その刹那、脳裏にいくつもの幻が過ぎった。
『俺のために大人になんかなるな。そうでなくとも、いつかテメェだって、嫌でも大人になる時が来るんだよ』
『君が少年でいられるよう、私は君の恋を封じよう。君が大人にならないために』
『そういうところが、ガキだって言ってんだ』
『君だけは——少年のままでいなさい』
『坊や……大人になりたいか? 昔テメェは言ったな、大人になりたい、一秒でも早く、たとえ二度と後戻りが出来なかったとしても。だが処女を失ったところで、テメェはガキのままだった。何年もな。……ああ、間違いねえよ。俺には、テメェの少年たれという魔法を解くのは無理だ』
『汝よ、少年たれ。”かくあれかし”』
『だからいつか恋を知ったら、その時ようやくテメェは大人になるのかもしれねえな』
幻はまるで走馬燈のようだった。カイ=キスクという少年の終わりを間近に控えて走っていく、彼を少年たらしめた戒めの羅列だった。記憶にある男の言葉とまるで覚えのない誰かの呪いが交互に過ぎ去る。大人になりたい。十五歳の頃必死にそう願っていた。大人になったら身体も頑丈になってあの男と肩を並べられると信じていた。逆に言えば、背丈さえ伸び、力が強くなれば、大人になれるものなのだと思い込んでいた。
けれどカイがどんなに歳を重ねて地位を上げ、力を付けたところで、ソルはカイを頑なに坊やと呼び続ける。然るに、カイはまだ子供のままだったのだ。少年をその身に抱え、ずっと、他のものにはなれずにここまで来ていた。

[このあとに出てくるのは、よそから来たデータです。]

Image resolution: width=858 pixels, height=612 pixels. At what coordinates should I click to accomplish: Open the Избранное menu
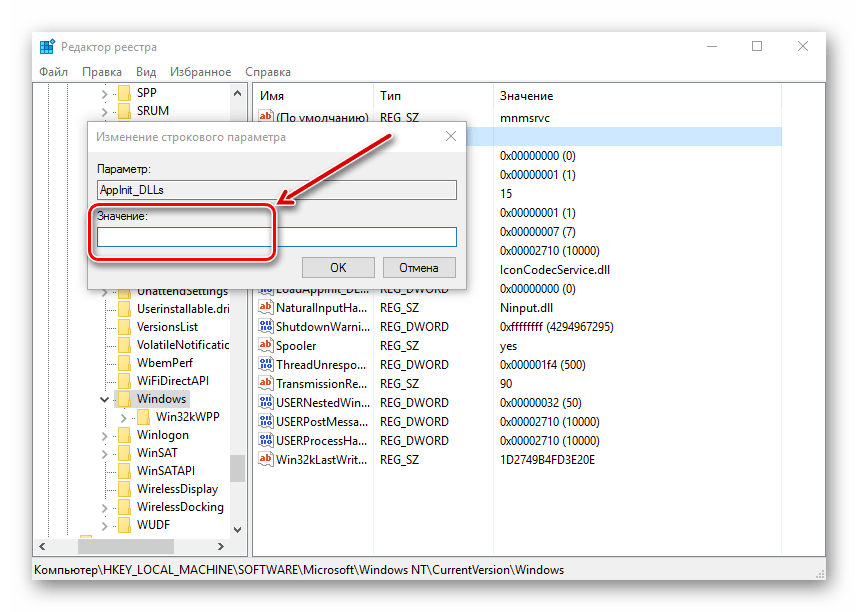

ディズィーが真っ直ぐにカイを見据える。サルビアの瞳が彼を縫い付けるほど強く見つめてくる。その瞬間、カイは不躾だという気持ちも忘れて彼女に見惚れた。彼女のことを心から強い女性だと思った。自分にないものを彼女は持っていて、だから、自分は彼女が気に掛かって仕方ないのだと思った。
「だから……。それを全部考えて、わかってて、それでも、私はカイさんが好きなんです」
この気持ちをいけないとは言わせませんよ、と彼女が強かに笑った。
そうしてその時、カイは自分が彼女に見つめられるのに酷く弱い理由をやっと思い知る。まるで魔法が解けたみたいだ。ソルが俺には無理だと匙を投げた呪い、そのいばらが取り去られ、カイという個人が彼女によって真裸にされたのだ。
けれど彼女にそうされるのであれば、それはとても好ましいことだ。
カイは赤面した。そしてややおっかなびっくりになりながら彼女の手を握り返すと、確かに、その言葉に頷いた。